═══ Passage ═══
H.J. Lu May 5, 2021, 5:54 p.m. UTC | #3
On Wed, May 5, 2021 at 9:25 AM Noah Goldstein <goldstein.w.n@gmail.com> wrote:
>
> On Wed, May 5, 2021 at 9:23 AM H.J. Lu <hjl.tools@gmail.com> wrote:
> >
> > On Tue, May 4, 2021 at 4:34 PM Noah Goldstein <goldstein.w.n@gmail.com> wrote:
> > >
> > > No bug.
> > >
> > > This commit adds a new implementation for EVEX memchr that is not safe
> > > for RTM because it uses vzeroupper. The benefit is that by using
> >
> > EVEX memchr won't cause RTM abort if YMM16-YMM31 are used
> > since there is no need to use vzeroupper.  Please remove vzeroupper from
> > EVEX memchr and remove EVEX RTM functions.
>
> That's impossible for this implementation.
>
> The reason ymm0-ymm15 are used is so that we can use vpcmpeq which is
> not encodable with ymm16-ymm31.
>
> This implementation is optimized for CPUs which dont support RTM but
> do support EVEX.
>

Are you seeing something along the line of Prefer_AVX2_STRCMP:

commit 1da50d4bda07f04135dca39f40e79fc9eabed1f8
Author: H.J. Lu <hjl.tools@gmail.com>
Date:   Fri Feb 26 05:36:59 2021 -0800

    x86: Set Prefer_No_VZEROUPPER and add Prefer_AVX2_STRCMP

    1. Set Prefer_No_VZEROUPPER if RTM is usable to avoid RTM abort triggered
    by VZEROUPPER inside a transactionally executing RTM region.
═══ Entries shown ═══
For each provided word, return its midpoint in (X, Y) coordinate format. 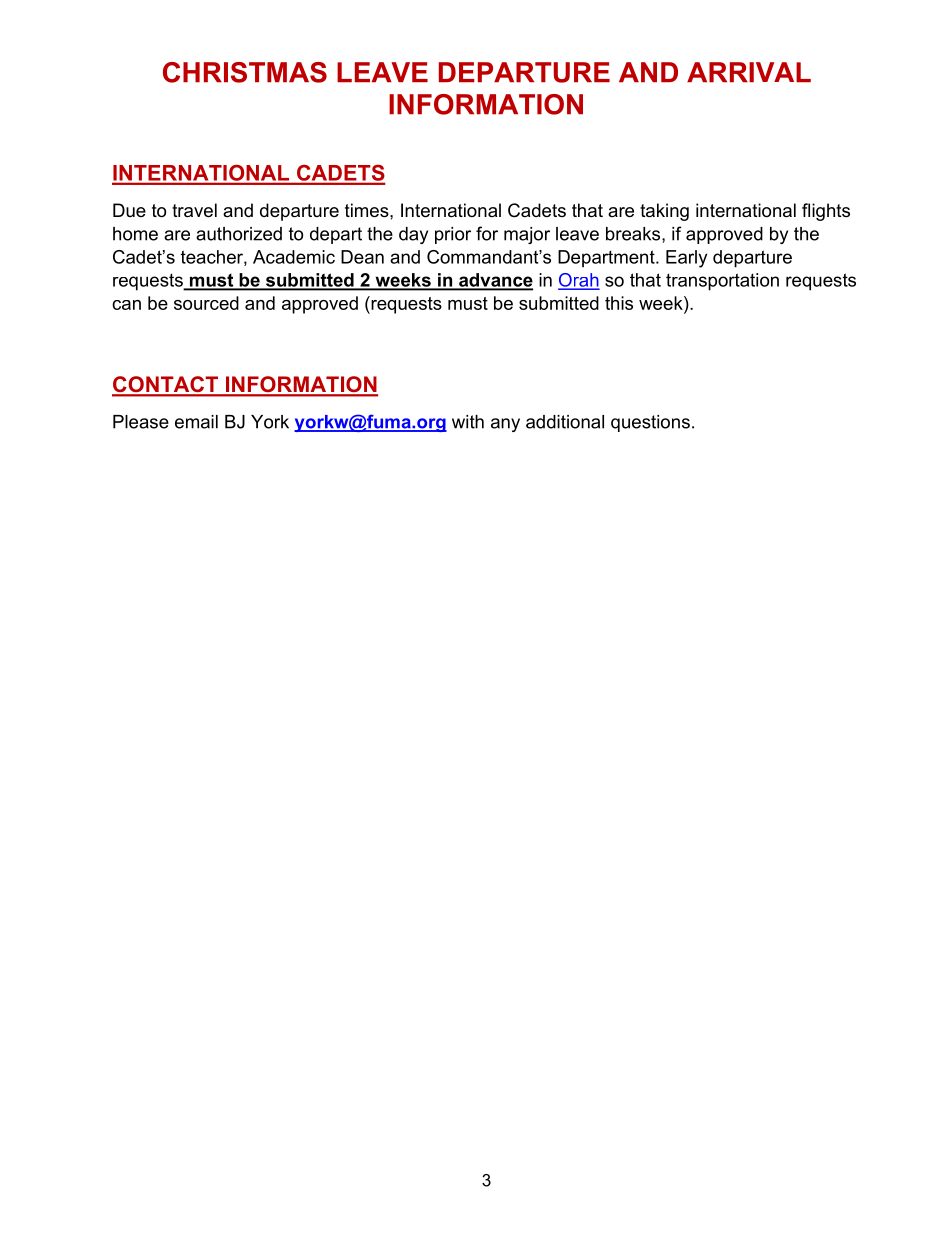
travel (194, 210)
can (126, 305)
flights (826, 212)
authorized (239, 234)
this (619, 303)
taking (664, 212)
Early (686, 259)
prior (453, 235)
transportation (722, 282)
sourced (206, 303)
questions (650, 423)
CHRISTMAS (245, 72)
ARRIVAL (749, 72)
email (196, 422)
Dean (362, 257)
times (368, 210)
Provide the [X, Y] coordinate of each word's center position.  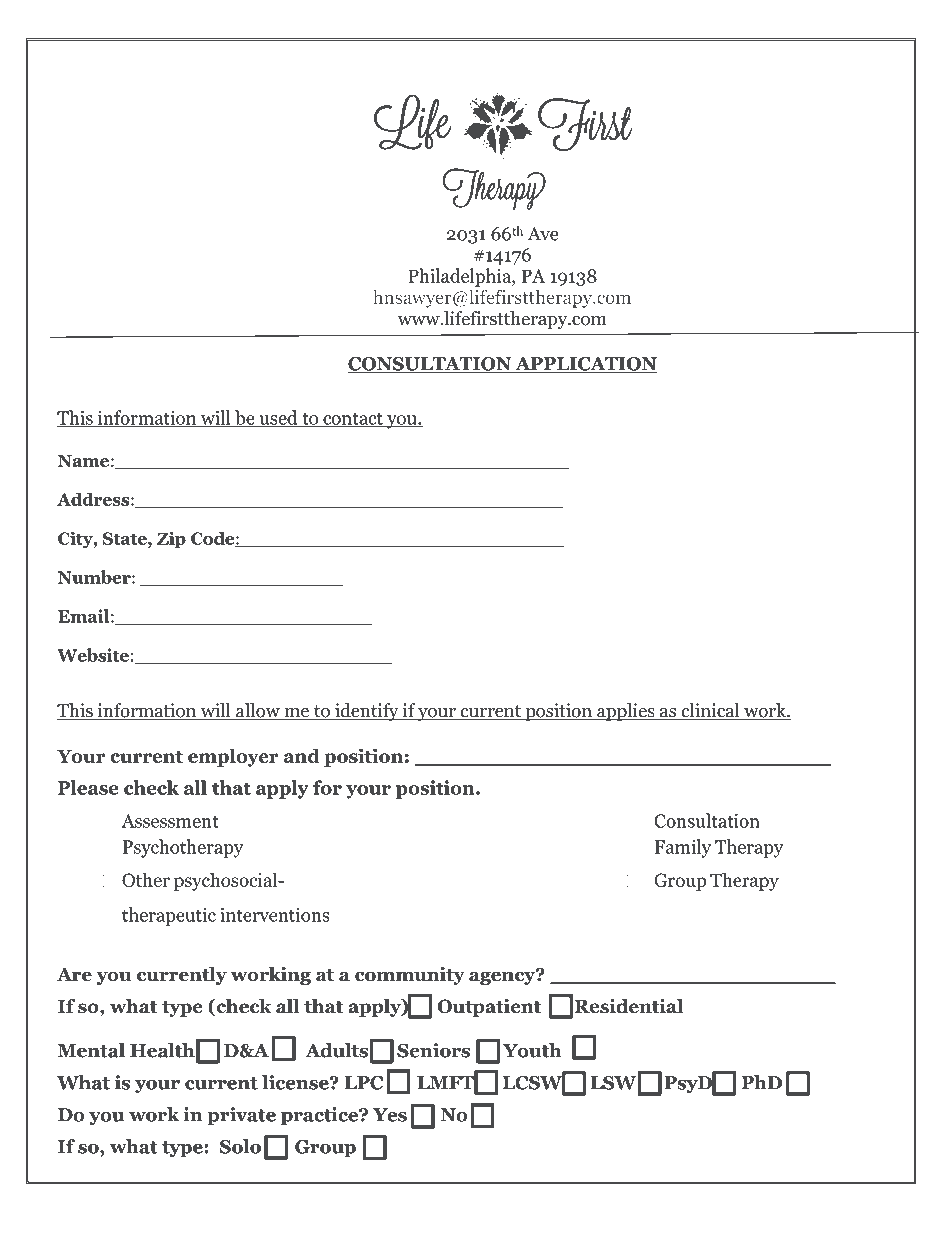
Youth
═══
# What is required
According to the EVEX memchr thread, why does the new implementation use ymm0-ymm15? This data plays no role here.

# Answer to the problem
So it can use vpcmpeq, which is not encodable with ymm16-ymm31.